- Problems to work on
(1) In the grapefruit recipe post, substitute "almond butter sauce" for "peanut butter sauce" and rewrite the passage starting with "And now for" and going on through "and sweet notes.".
(2) Name every recipe that the grapefruit recipe post mentions by name.
(3) Finish out the next part of the grapefruit recipe post, picking up after its last sentence.

- Text section

February Fruit Frenzy: Recipes Celebrating Grapefruit
February 22, 2013
Sweet and bitter, pale and saturated, large despite “grape” in its name: all of these contradictions describe the fruit of February, grapefruit. An odd citrus, it is, with its vibrant pulp, a deceptive orange-like exterior, and a sourness that somehow still allows it to be classified as fruit. I personally almost despise grapefruit– unless I blanket it in sugar, in which case I’m essentially covering up the taste unique to the fruit. And some people adore grapefruit for its health benefits and refreshing tart taste. Alas, I am open to new experiences, even if they might hurt the glands in my cheeks. Let us celebrate (even if hesitantly) February’s fruit, the grapefruit!
Let’s start with something small to entice the taste buds a little and work our way through a meal and towards dessert.
Awaken the palette with some Orange and Grapefruit Slices with Coconut, a small but sweet snack akin to ambrosia. Simply mix orange and grapefruit with brown sugar and top with coconut. Fresh and light, this dish is similar to eating a bag of tropical snack mix, without the dehydration and hence much more refreshing.
Salad is always a welcome appetizer, and this Grapefruit, Goat Cheese, and Black Pepper Salad balances different textures and flavors so every mouthful brings something you hadn’t noticed a bite ago. Though the grapefruit recipe calls for mixed greens, grapefruit, pepper, and goat cheese only, the simplicity of this salad dish really lends itself to different customizations. Try adding avocado or walnuts like in the photo above for a contrast in texture with the cheese. Or toss a handful of craisins and create an extra zing for your taste buds!
So what shall we cleanse our palates with?
Mojitos are a popular drink right now, and the double-refreshing taste of a Grapefruit and Mint Mojito gives the perfect amount of tart to the minty drink. A little sugar boils with water, the zest of a ruby red grapefruit infuses with rum, and the end result (which also includes mint syrup and some seltzer) is a light cocktail that can only be described as clean, crisp, and awesome.
Perhaps something a bit sweeter will tempt that whistle of yours: the Pink Grapefruit Cocktail. Fresh pink grapefruit juice mingles with a distant cousin, lemon, an even more distant relative, orange liqueur, and a complete stranger, vodka, for a lightly sweet, slightly sour drink that complements the dishes to come.
And now for the main course…
Wow! Are you as surprised as I am thus far with the applicability of grapefruit? You will be in this Grapefruit Chicken Satay Salad. Both grapefruit and its extracted juice are used in the main dish as well as in the peanut butter sauce. Flavorful and yet fairly healthy, this salad actually will fill you up while delighting your mouth with spicy and sweet notes.

- Entries provided

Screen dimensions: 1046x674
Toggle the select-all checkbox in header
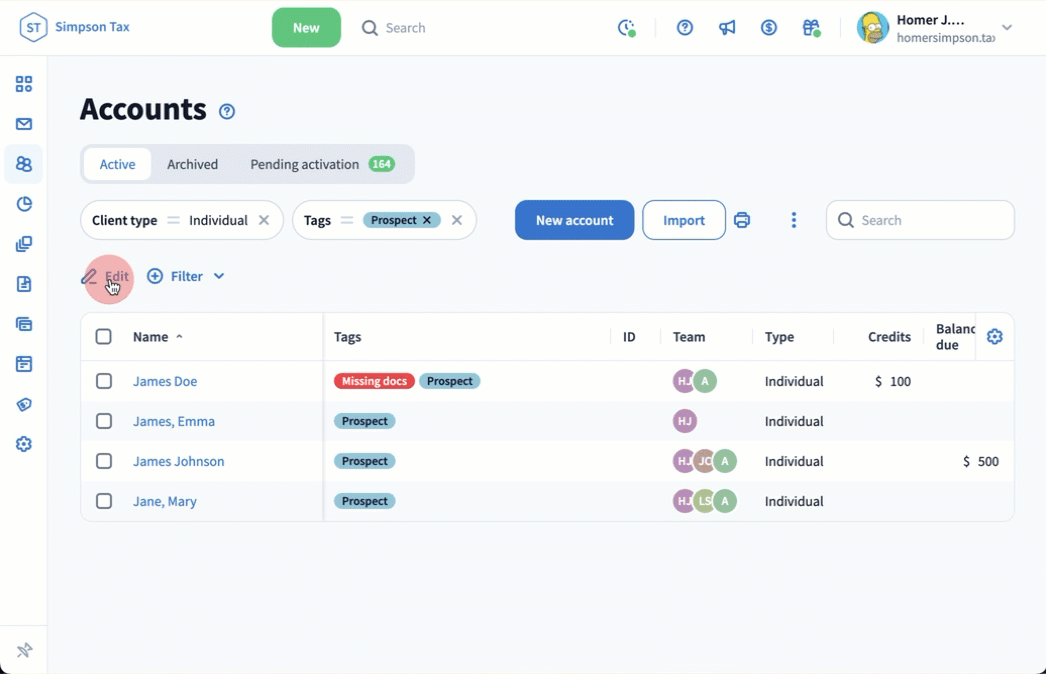click(x=104, y=337)
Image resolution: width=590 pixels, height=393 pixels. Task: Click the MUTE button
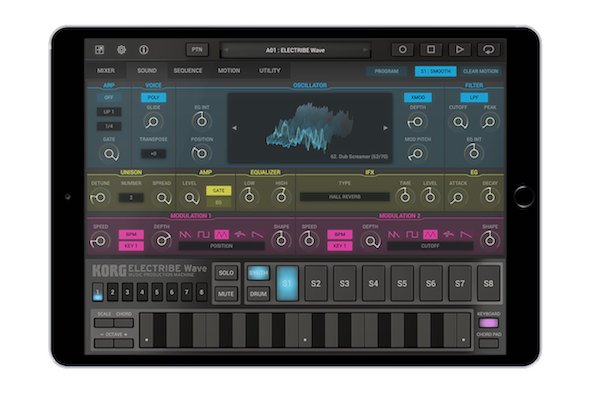(x=226, y=294)
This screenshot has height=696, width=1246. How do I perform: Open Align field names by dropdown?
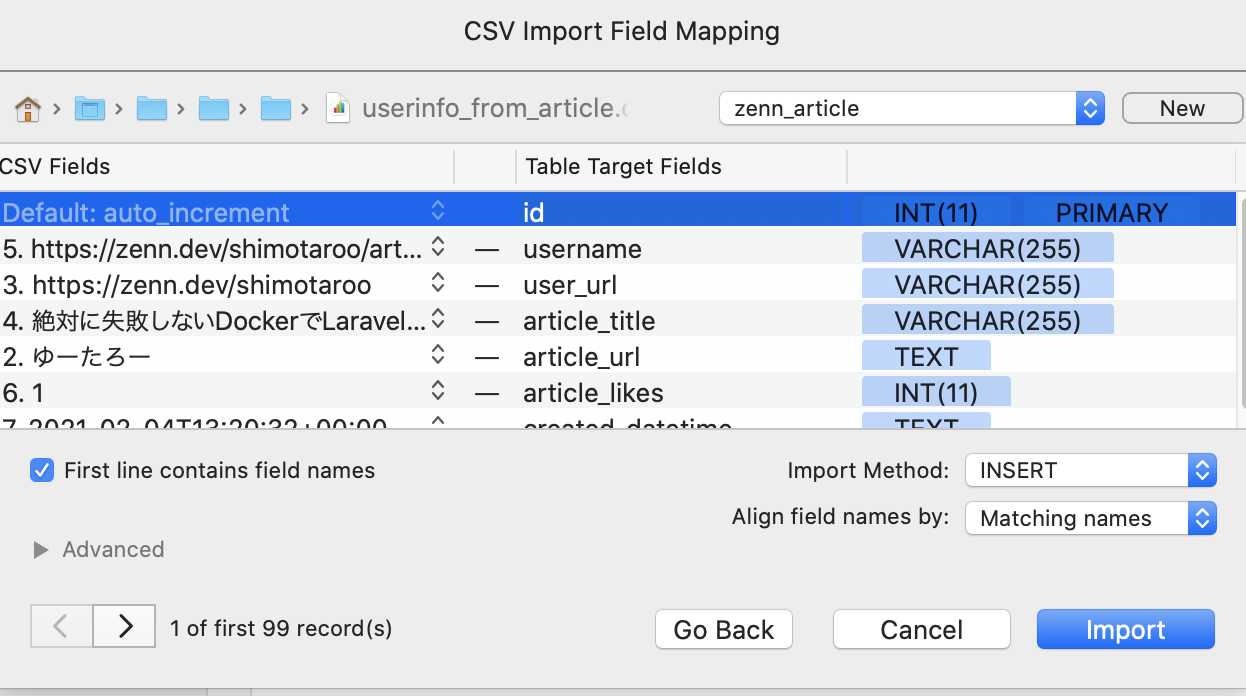coord(1090,518)
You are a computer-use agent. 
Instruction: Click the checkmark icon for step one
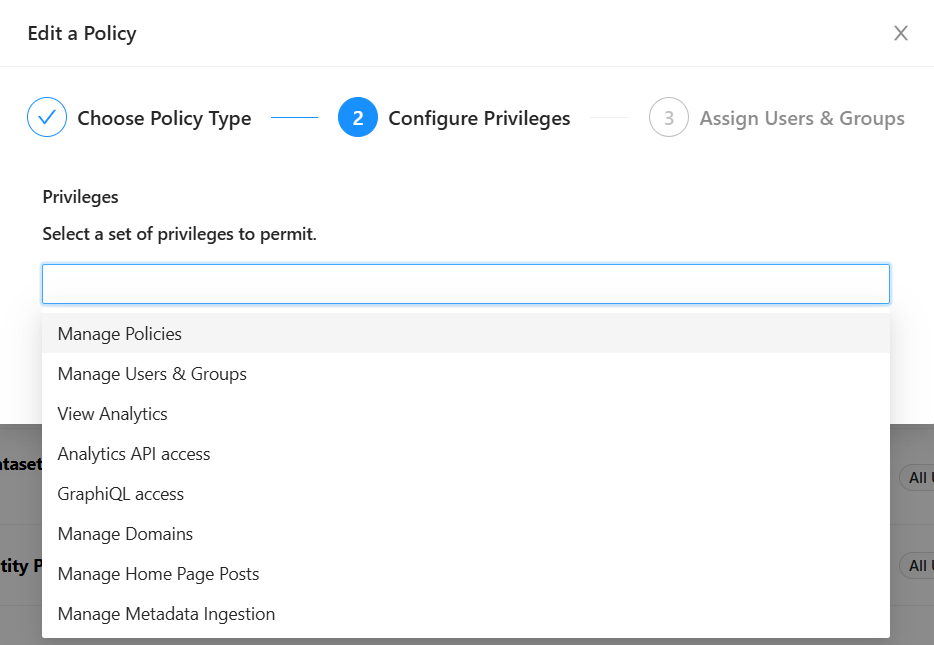(47, 118)
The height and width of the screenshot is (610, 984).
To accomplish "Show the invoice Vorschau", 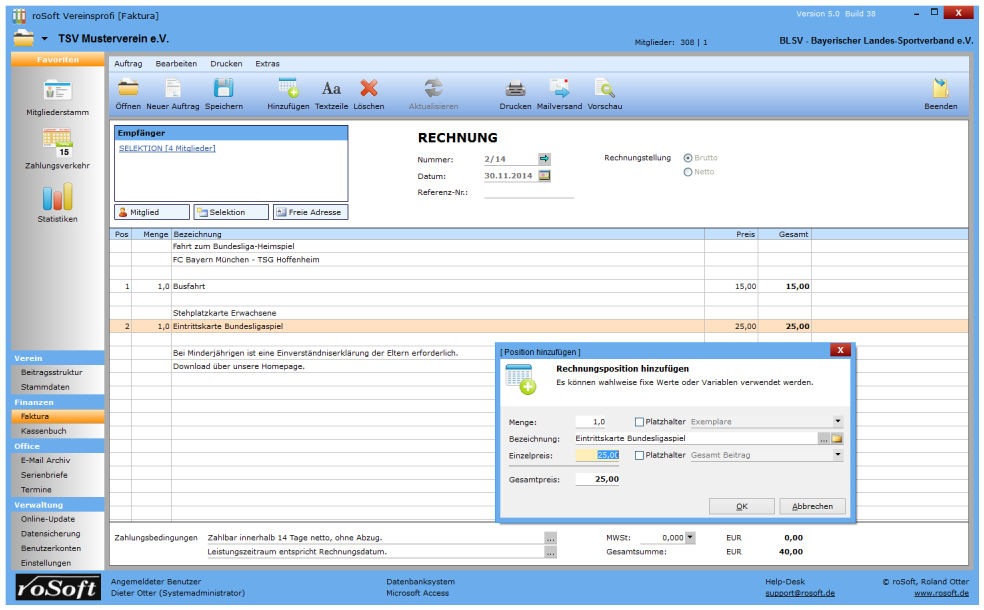I will (604, 89).
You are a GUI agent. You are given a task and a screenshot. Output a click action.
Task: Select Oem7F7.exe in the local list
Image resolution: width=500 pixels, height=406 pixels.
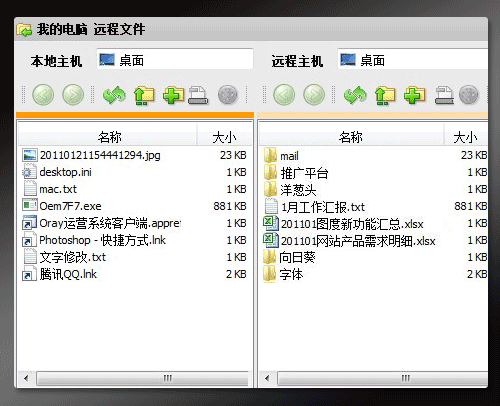[134, 206]
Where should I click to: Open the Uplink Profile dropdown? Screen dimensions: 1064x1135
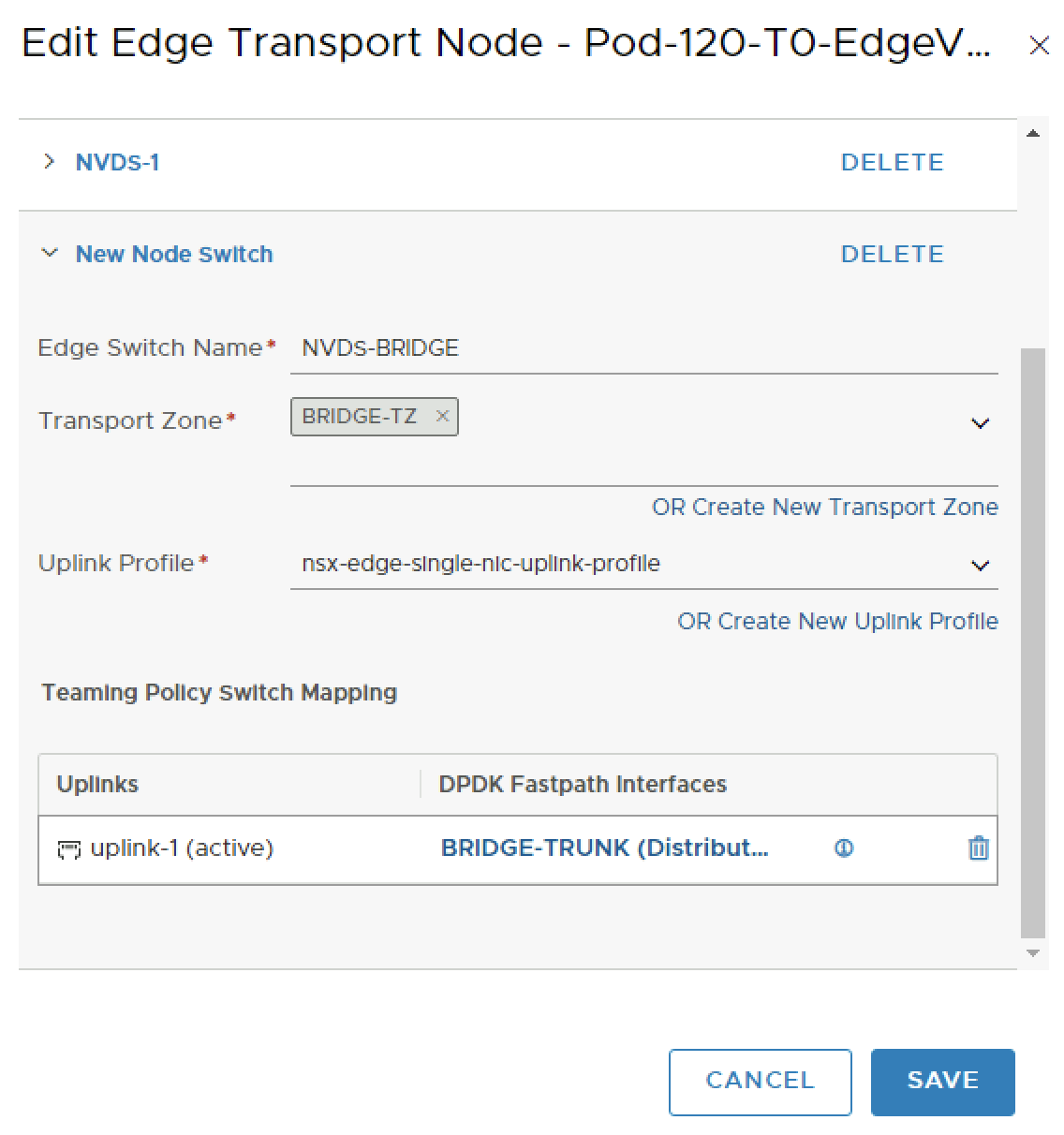980,566
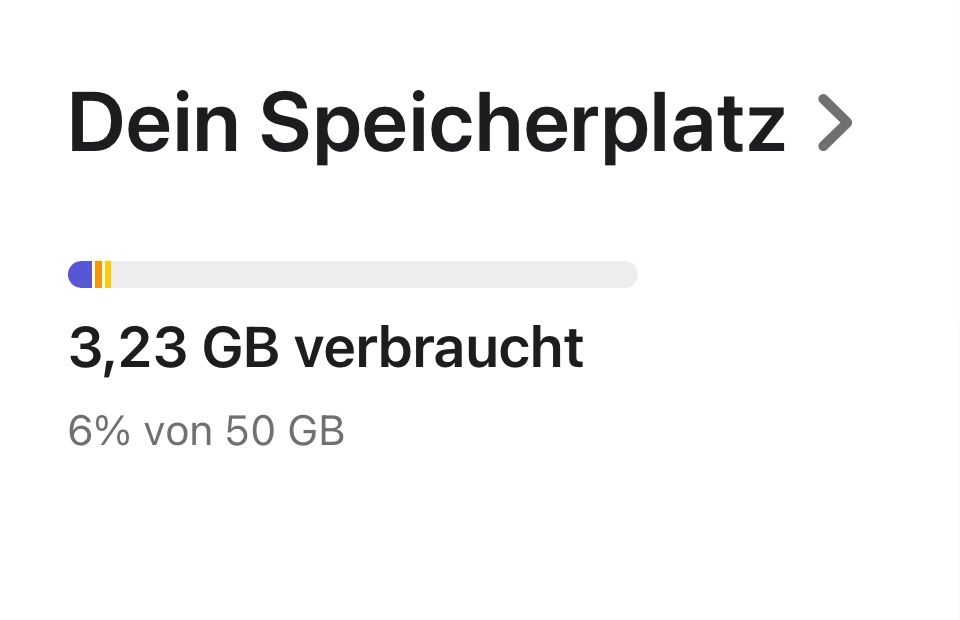Click the purple storage bar segment
Viewport: 960px width, 620px height.
(81, 274)

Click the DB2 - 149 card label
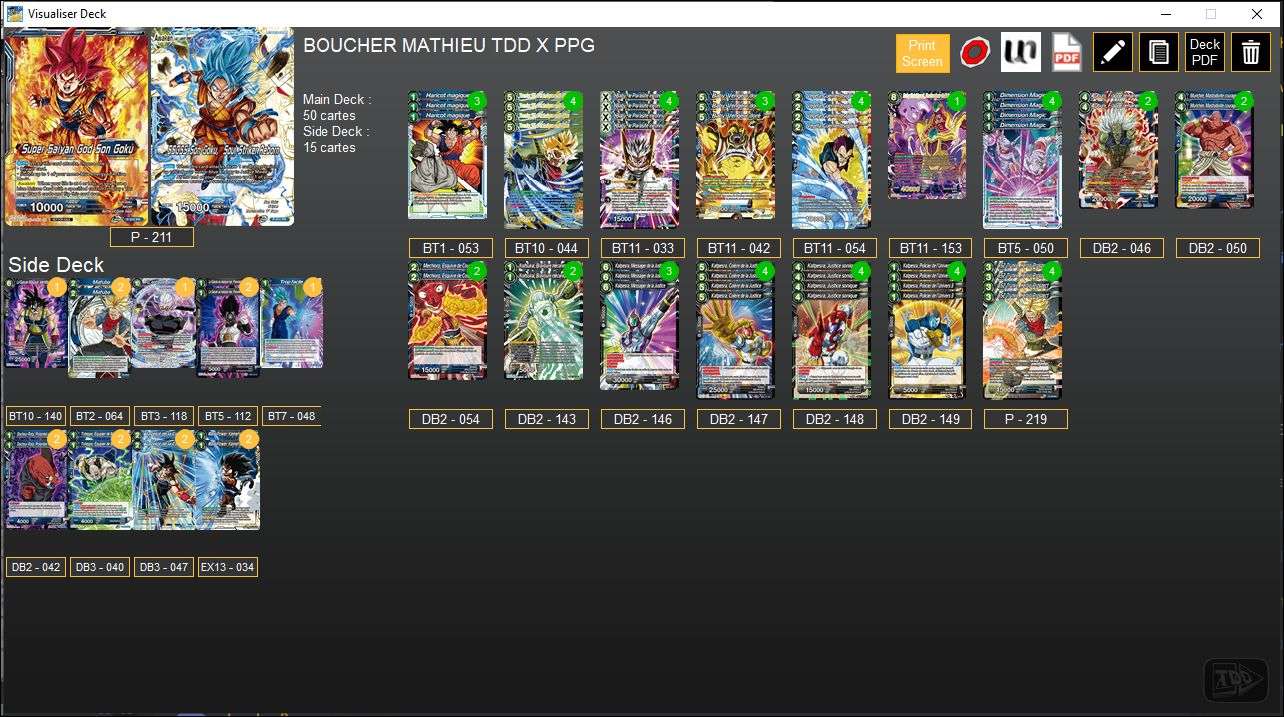[929, 418]
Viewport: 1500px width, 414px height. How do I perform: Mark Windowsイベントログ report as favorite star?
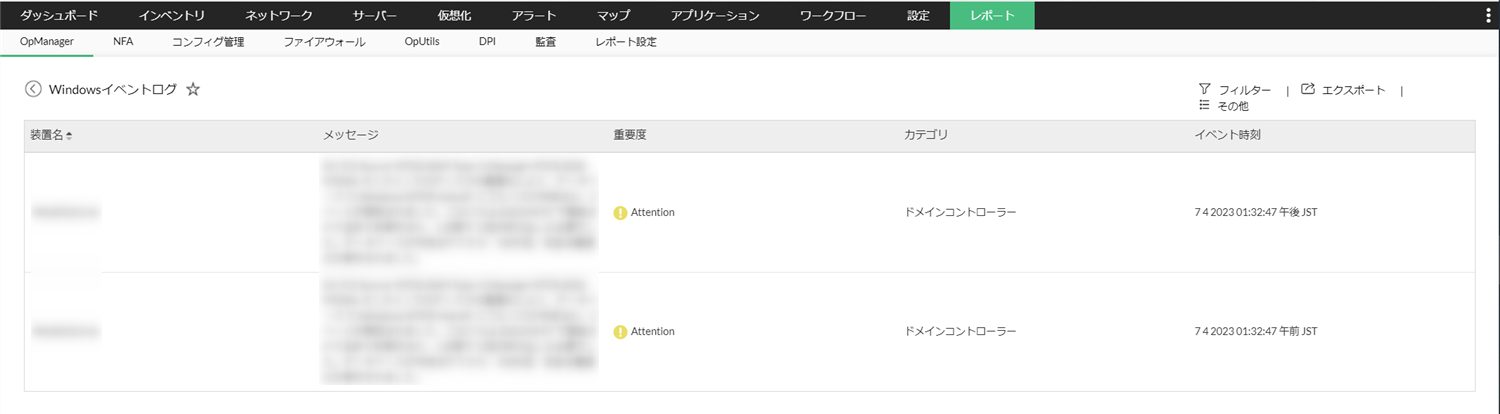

- Exercise responses
(1)
And now for the main course…
Wow! Are you as surprised as I am thus far with the applicability of grapefruit? You will be in this Grapefruit Chicken Satay Salad. Both grapefruit and its extracted juice are used in the main dish as well as in the almond butter sauce. Flavorful and yet fairly healthy, this salad actually will fill you up while delighting your mouth with spicy and sweet notes.

(2)
Orange and Grapefruit Slices with Coconut
Grapefruit, Goat Cheese, and Black Pepper Salad
Grapefruit and Mint Mojito
Pink Grapefruit Cocktail
Grapefruit Chicken Satay Salad

(3)
Complement the healthy benefits of grapefruit with an equally healthy dose of low-fat high-protein seafood with Halibut with Grapefruit and Rosemary. A syrup of grapefruit juice and zest plus fresh rosemary drenches broiled halibut for a very light but flavorful main dish that won’t induce a food coma or remorse of any type. Serve with rice pilaf, or for the health nuts, a salad to pack a ridiculously healthy, tasty meal!
Maybe you’re not adventurous enough to jump head first into this grapefruit-is-great-fruit thing. No problem: dip those toes in with Avocado-Grapefruit Relish. A perfect complement to chicken and seafood dishes, this topping uses grapefruit slices to balance with the soft texture of avocado, the sweetness of honey, and the acidity of red-wine vinegar.
Ahh, the versatile bitterness of grapefruit is becoming more and more difficult to fight off. Can the taste buds survive another round of unexpected deliverance?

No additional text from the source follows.